How Markets Fail argues against unfettered free-market ideology and supports government regulation in the financial industry.

==Reception==
Kirkus, giving it a starred review, remarked, "Cassidy delivers on the promise of his title, but he also offers a clear-eyed look at economic thinking over the last three centuries, from Adam Smith to Ben Bernanke, and shows how the major theories have played out in practice, often not well." Robert M. Solow of The New Republic said Cassidy lays out well how a competitive market economy in equilibrium will achieve efficient resource allocation. He said that How Markets Fail "should confer on a thoughtful reader a lasting immunity to erroneous free-market sloganeering, whether simpleminded or devious, while still conveying some feeling for what a well-functioning market system can actually do. Both ideas are important."

Robert Pollin of Monthly Review described How Markets Fail as "a work of considerable scope, offering fresh perspectives on a wide range of topics". He said the first two sections summarizing freshwater and saltwater economics "are not dry and intimidating [...] Cassidy’s writing in these chapters is clear and lively." Pollin also credited Cassidy as "the first widely read commentator to give the great financial macroeconomist Hyman Minsky and [...] Monthly Review founding coeditor Paul Sweezy their due, as two of a tiny handful of people who recognized and warned about the patterns". However, Pollin also says the journalist "never focuses seriously on how we might translate the insights of reality-based economics into a workable set of policies and institutions".

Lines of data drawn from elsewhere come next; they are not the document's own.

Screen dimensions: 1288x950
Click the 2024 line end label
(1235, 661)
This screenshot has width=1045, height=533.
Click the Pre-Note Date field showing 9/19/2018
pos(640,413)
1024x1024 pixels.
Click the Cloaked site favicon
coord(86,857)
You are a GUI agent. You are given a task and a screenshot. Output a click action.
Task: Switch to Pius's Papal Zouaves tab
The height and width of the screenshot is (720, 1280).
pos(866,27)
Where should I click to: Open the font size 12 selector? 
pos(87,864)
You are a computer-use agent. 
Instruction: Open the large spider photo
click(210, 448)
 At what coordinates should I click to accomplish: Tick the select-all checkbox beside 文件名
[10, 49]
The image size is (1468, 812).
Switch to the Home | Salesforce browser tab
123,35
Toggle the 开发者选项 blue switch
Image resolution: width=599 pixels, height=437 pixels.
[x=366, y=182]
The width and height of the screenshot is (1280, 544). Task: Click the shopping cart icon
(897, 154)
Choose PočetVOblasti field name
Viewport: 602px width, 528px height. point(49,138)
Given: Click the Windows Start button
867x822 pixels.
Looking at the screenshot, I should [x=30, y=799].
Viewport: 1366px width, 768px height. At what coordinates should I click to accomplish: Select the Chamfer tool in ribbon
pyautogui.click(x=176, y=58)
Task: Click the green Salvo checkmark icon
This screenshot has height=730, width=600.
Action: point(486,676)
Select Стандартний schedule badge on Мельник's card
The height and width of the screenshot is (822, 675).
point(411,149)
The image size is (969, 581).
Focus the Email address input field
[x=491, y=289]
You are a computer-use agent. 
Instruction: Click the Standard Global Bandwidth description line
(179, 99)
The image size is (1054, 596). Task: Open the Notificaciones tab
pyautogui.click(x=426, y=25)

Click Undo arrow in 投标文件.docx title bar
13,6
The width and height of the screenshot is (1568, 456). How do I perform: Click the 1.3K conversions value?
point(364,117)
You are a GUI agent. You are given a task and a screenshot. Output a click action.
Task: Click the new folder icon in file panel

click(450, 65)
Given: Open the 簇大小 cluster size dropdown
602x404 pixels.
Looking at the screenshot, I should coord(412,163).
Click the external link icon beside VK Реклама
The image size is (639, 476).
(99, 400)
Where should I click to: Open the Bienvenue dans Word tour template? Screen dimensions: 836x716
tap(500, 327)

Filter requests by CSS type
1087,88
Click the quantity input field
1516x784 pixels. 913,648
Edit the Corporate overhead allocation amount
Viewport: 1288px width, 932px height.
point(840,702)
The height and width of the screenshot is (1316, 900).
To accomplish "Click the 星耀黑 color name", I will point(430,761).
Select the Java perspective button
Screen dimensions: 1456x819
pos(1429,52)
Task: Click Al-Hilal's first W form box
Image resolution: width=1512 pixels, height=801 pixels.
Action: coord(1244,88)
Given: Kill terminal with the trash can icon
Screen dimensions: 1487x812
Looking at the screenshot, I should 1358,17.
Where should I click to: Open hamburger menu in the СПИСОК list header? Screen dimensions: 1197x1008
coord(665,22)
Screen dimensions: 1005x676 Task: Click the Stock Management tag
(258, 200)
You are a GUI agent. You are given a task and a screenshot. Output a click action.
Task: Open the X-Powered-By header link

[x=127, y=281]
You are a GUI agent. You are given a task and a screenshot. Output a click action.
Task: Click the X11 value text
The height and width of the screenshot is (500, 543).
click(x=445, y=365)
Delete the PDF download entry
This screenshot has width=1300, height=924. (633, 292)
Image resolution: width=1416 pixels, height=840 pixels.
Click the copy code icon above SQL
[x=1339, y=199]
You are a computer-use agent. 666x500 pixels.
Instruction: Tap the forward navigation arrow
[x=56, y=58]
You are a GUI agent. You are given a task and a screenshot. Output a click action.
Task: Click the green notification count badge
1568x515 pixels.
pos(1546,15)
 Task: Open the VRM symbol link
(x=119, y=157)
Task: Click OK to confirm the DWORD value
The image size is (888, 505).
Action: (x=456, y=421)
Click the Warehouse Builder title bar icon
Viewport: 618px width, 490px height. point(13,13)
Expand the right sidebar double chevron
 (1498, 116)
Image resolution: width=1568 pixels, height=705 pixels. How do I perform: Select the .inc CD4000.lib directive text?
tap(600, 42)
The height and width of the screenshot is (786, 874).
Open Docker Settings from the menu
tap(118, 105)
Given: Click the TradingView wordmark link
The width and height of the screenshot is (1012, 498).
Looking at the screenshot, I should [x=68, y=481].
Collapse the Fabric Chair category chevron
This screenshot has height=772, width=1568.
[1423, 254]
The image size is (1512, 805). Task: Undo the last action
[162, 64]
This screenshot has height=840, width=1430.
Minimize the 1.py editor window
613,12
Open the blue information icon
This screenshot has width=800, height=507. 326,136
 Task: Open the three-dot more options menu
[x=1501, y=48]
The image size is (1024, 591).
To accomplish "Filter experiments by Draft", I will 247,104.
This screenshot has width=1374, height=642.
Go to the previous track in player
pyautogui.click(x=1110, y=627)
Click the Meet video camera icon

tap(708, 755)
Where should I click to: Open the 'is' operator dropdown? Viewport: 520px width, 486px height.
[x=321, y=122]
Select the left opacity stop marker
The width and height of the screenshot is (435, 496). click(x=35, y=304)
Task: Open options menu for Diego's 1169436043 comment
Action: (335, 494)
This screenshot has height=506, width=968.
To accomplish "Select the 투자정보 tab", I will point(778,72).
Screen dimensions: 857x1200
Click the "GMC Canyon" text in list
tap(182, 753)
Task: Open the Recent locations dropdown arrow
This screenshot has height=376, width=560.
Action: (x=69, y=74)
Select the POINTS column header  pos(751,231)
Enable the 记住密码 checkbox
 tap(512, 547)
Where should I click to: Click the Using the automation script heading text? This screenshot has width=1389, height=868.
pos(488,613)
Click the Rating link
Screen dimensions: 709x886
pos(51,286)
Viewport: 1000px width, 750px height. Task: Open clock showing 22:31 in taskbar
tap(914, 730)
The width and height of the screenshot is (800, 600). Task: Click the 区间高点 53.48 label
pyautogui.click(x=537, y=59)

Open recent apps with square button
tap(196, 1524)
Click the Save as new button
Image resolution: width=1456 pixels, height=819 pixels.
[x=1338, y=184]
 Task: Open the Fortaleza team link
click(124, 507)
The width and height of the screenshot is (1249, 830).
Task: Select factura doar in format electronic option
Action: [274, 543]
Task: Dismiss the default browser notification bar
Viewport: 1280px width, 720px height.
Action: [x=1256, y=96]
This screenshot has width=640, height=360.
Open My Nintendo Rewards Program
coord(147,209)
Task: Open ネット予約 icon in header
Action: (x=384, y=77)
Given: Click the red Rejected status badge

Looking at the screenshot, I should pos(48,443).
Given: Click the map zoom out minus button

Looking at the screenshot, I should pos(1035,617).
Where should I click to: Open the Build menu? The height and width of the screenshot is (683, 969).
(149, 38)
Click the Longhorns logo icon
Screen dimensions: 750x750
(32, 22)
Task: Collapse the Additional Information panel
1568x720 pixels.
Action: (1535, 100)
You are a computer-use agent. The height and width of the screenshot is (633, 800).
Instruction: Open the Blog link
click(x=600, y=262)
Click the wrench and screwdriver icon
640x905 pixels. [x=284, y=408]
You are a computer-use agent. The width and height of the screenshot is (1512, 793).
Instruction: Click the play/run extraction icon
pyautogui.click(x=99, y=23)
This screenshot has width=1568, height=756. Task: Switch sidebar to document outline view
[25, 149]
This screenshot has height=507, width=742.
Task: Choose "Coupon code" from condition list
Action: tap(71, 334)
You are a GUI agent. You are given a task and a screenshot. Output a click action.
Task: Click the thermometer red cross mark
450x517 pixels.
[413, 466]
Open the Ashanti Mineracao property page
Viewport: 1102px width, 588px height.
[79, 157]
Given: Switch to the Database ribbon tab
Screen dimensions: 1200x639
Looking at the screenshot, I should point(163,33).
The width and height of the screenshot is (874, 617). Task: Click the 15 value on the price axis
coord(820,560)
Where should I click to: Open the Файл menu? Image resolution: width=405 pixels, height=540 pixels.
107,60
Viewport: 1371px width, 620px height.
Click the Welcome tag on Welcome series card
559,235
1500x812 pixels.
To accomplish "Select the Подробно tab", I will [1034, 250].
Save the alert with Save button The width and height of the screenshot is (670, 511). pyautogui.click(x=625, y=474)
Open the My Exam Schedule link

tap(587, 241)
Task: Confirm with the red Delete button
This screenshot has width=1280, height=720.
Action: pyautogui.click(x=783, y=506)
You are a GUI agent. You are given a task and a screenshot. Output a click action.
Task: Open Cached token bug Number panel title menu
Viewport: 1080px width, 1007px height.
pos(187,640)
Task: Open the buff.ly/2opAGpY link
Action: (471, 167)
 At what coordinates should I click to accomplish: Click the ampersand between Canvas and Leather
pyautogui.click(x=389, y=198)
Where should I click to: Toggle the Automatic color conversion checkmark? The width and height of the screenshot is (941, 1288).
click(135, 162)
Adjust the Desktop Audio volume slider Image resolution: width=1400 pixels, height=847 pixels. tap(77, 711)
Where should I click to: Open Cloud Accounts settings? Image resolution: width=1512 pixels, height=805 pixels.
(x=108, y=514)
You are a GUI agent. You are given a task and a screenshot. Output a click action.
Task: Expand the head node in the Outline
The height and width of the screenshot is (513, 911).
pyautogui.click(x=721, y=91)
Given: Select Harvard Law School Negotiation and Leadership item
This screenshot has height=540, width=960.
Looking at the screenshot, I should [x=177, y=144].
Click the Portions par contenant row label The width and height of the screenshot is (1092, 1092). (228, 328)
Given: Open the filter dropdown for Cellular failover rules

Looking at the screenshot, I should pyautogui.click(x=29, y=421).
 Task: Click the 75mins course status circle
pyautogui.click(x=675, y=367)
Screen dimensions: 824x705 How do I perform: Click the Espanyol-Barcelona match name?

Bob Frick recommended it as the best book about the causes of the Great Recession and referred to it as "a damning story of how economics drives government policies that promote bubbles [...] You should read this excellent book". Ivan Fallon of The Independent stated, "He writes more as the economic historian which he is at heart than as the journalist he is in practice, with a cool and authoritative perception of the key elements which caused the huge boom and the even bigger bust of the past decade."

The Globe and Mail's Janice Gross Stein wrote, "What John Cassidy teaches us in his fluent and lucid narrative of how markets fail is that there is no silver bullet, no single coherent set of ideas that can 'fix' the global economy. [...] Markets have always needed regulation and societies have always needed dynamic, innovative markets." Richard N. Cooper of Foreign Affairs praised it as "highly readable [...] a clear and occasionally colorful exposition of the evolution of relevant economic thought in a way that is accessible to non-economists."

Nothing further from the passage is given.